A discussão da relação da entropia com a natureza do tempo ainda é um campo bastante aberto na fronteira da nossa ciência. A discussão sobre a natureza do tempo permeia praticamente todas as áreas do conhecimento humano. Para colocar um pouco mais de tempero nessa problemática apaixonante, a noção que se fazia da percepção que temos da realidade foi extremamente modificada com a chegada do século XX. Nos anos 1900 surgiram as bases da  Mecânica Quântica e da Teoria da Relatividade de Albert Einstein. Até o início dos anos 1900, predominava o “determinismo”, aí veio Einstein e demonstrou que o espaço é curvo e o tempo é relativo. Mudou a nossa percepção da realidade. Hoje sabemos que quando olhamos para o céu, a luz das estrelas que vemos são na realidade luzes do passado, levaram muito tempo para chegar até nós. Em 1927 o alemão Werner Heisenberg, partindo dos princípios da Mecânica Quântica, demonstrou que as partículas subatômicas não podiam ter sua posição e velocidade determinadas simultaneamente. Agora a ciência estava diante do “indeterminismo”, quanta novidade!

Mas vamos voltar à nossa discussão sobre a flecha do tempo psicológica. A energia que faz nosso cérebro funcionar, energia puramente Química, pode ter relação com os processos mentais responsáveis pelo nosso comportamento quando percebemos que ela é a responsável pela “manutenção” da nossa flecha do tempo psicológica.
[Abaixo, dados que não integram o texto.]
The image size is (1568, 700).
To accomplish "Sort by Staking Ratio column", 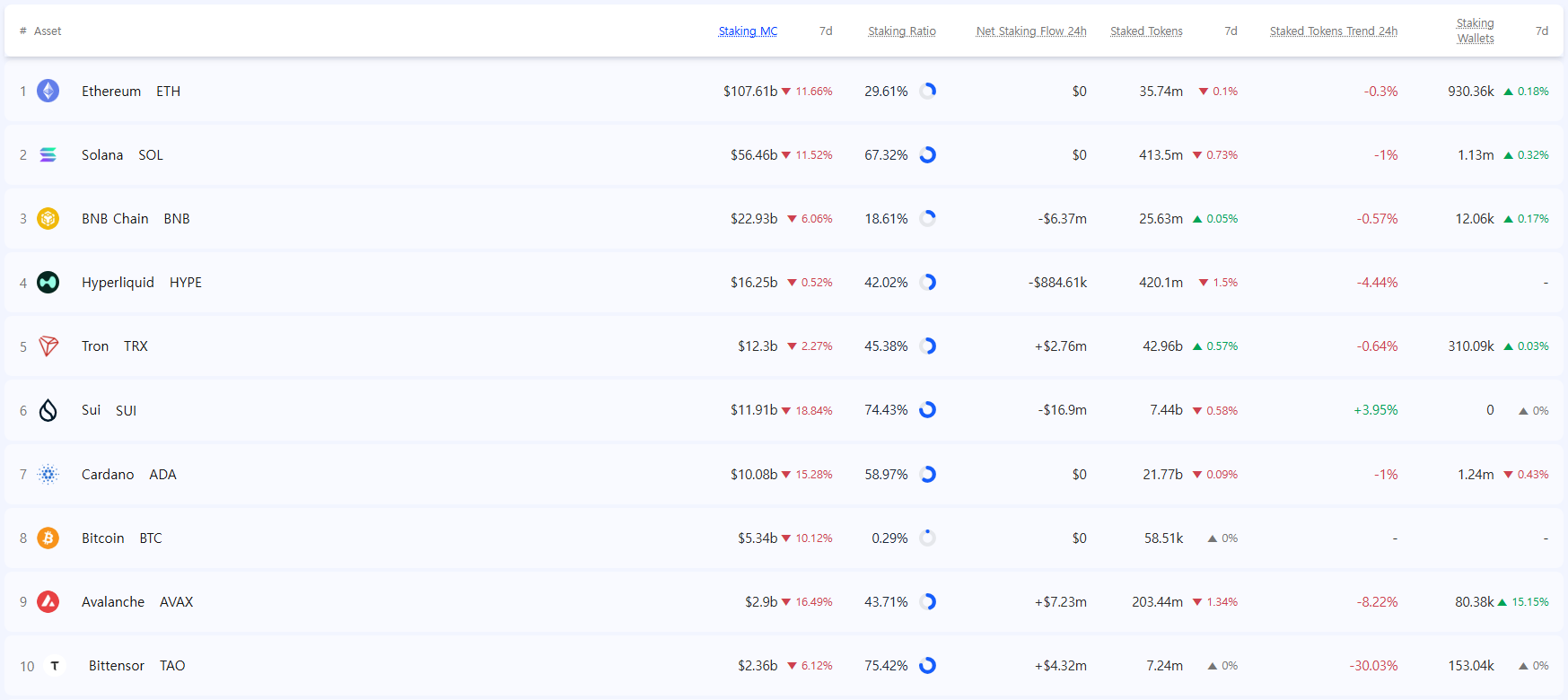I will tap(901, 31).
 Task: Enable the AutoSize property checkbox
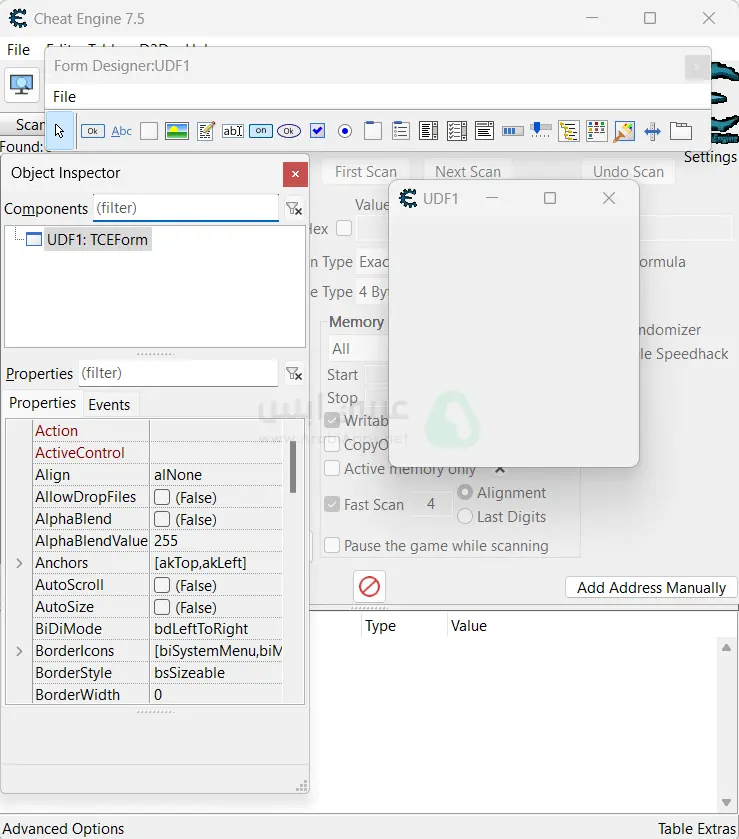pos(162,607)
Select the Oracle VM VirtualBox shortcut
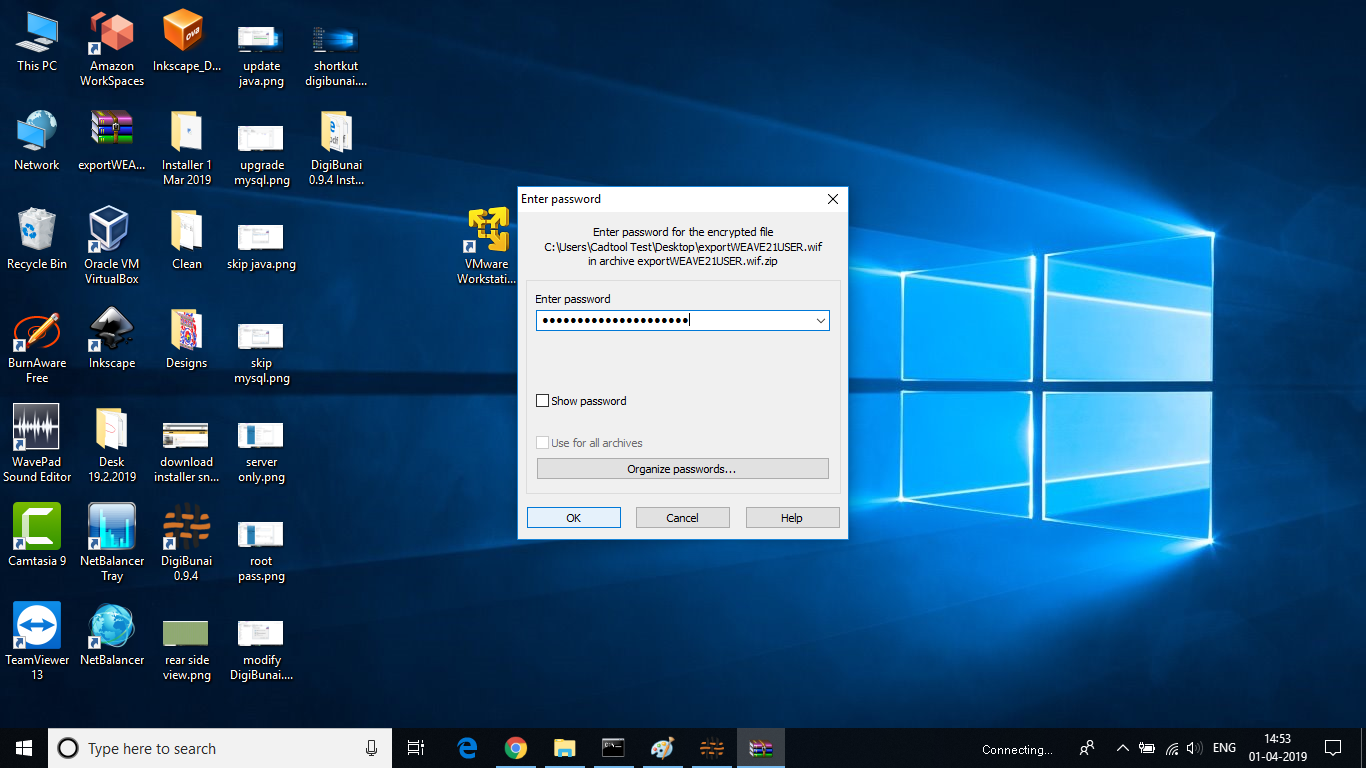Screen dimensions: 1366x768 [x=111, y=231]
Não foi por acaso que em 1948 o famoso médico psiquiatra suiço Carl Gustav Jung publicou seus estudos com o título “A energia psíquica e a essência dos sonhos”. O termo “energia psíquica” já tinha sido usado por Von Grot em 1898 quando afirmou que “o conceito de energia psíquica é tão legítimo na ciência quanto o da energia física, e a energia psíquica tem igualmente medidas quantitativas e formas diferentes como a física”.
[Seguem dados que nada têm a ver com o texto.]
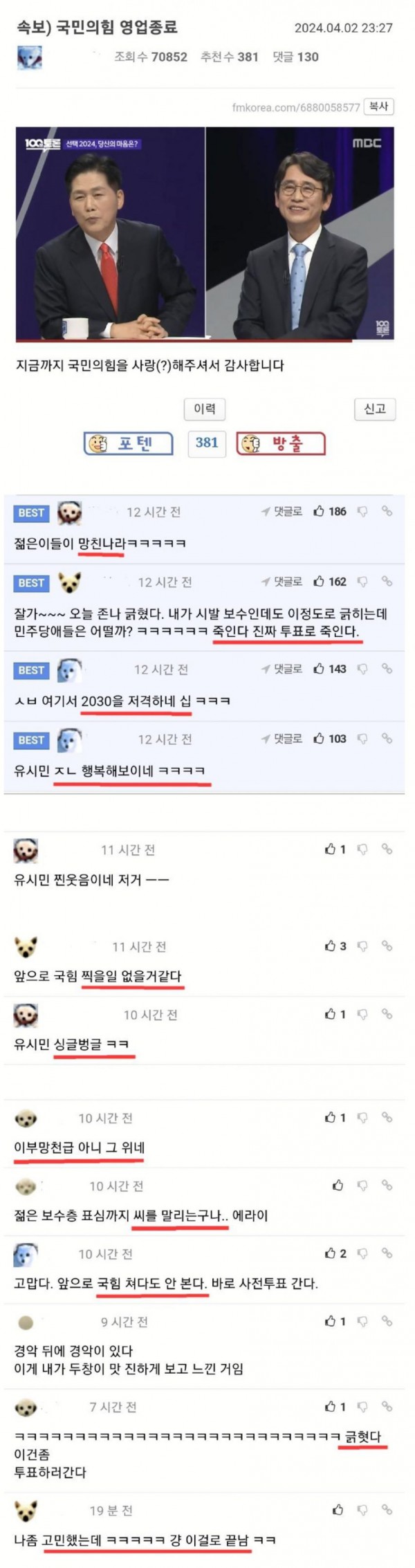Image resolution: width=415 pixels, height=1568 pixels.
Task: Downvote the second BEST comment with 162 likes
Action: [x=362, y=582]
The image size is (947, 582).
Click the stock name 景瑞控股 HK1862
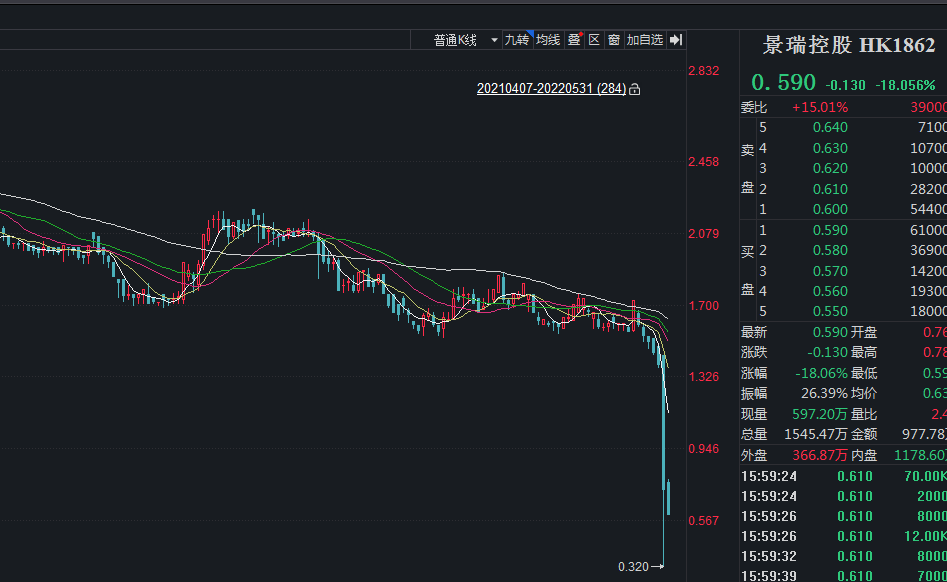pos(849,46)
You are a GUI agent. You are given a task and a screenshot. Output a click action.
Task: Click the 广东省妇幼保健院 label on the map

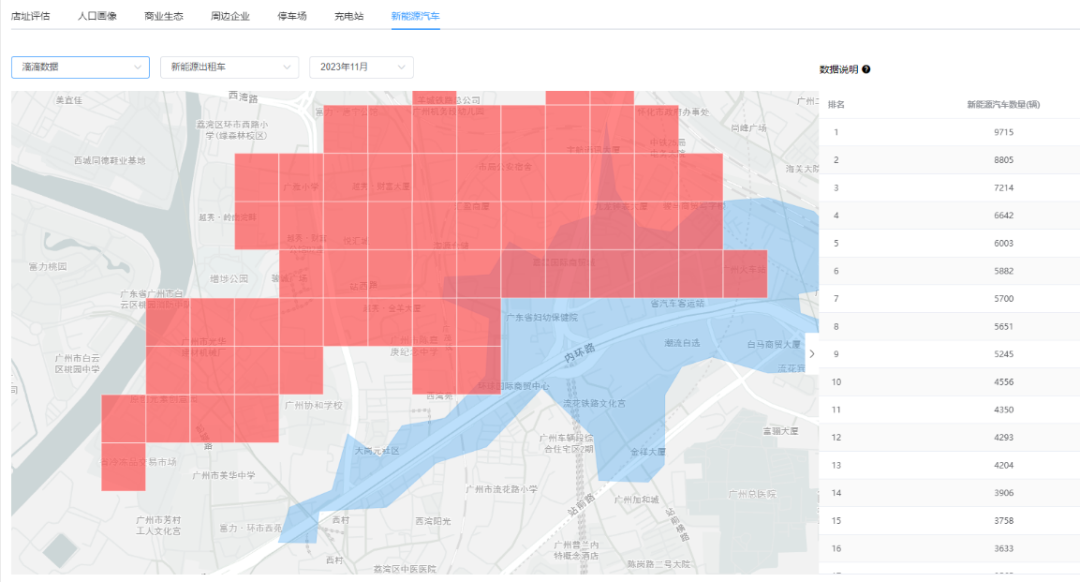tap(542, 318)
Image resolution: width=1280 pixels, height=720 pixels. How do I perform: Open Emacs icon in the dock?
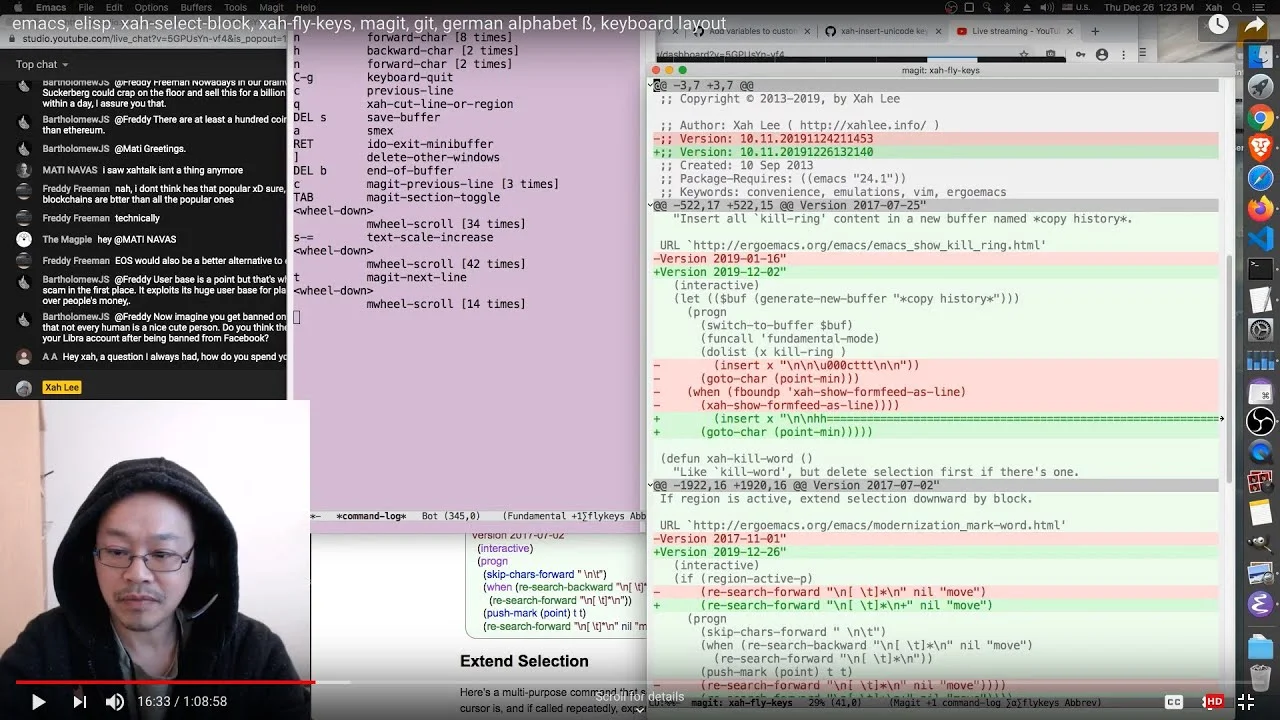(x=1260, y=603)
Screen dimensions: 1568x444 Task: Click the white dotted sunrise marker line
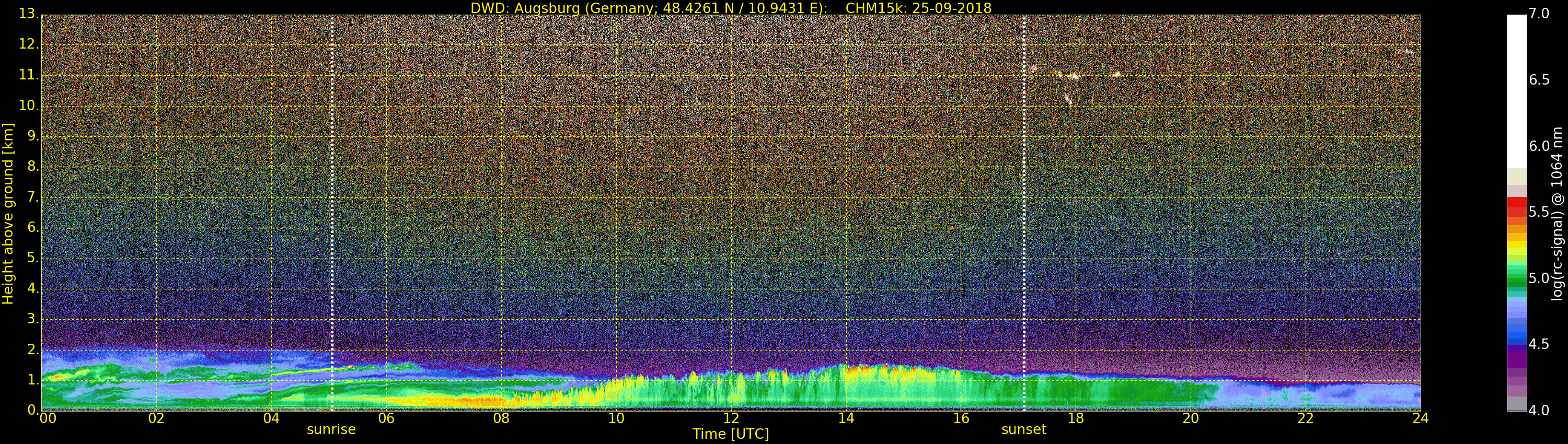(332, 213)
Com Jung a ciência deu um passo significativo na tentativa de entender as intrincadas estruturas mentais que são responsáveis pelo nosso comportamento, e quem sabe, também contribuindo para a compreensão da flecha do tempo psicológica. Um dos grandes trunfos do trabalho de Jung foi a análise que ele fez relacionando a entropia com a forma de ação da energia psíquica. O detalhamento a que Jung chegou é impressionante, comparando a mente humana com um sistema termodinâmico isolado (que não troca energia com seus arredores) ele afirmou: “quanto mais forte for o fechamento do sistema psicológico, tanto mais pronunciado chegará a ser o fenômeno da entropia”. Mais uma vez nos deparamos com a entropia dos processos, agora, mentais.

O funcionamento da nossa mente é talvez o maior de todos os mistérios. O que dizer daquelas pessoas que conseguem ter premonições de fatos que ainda acontecerão? O que dizer das seguintes palavras de Jesus de Nazaré: “Eu digo a você, Pedro, que hoje, antes que o galo cante, você dirá três vezes que não me conhece”. A flecha do tempo, seja ela a termodinâmica, cosmológica ou psicológica, ainda vai trazer muita coisa do futuro que vai virar presente e depois passado. Quem viver, verá.

Obs: O autor – Luciano de Azevedo Soares Neto – é  Professor de Físico-Química
Dep. de Química-UFRPE

Este texto expressa exclusivamente a opinião do autor e foi publicado da forma como foi recebido, sem alterações pela equipe do Entrelaços.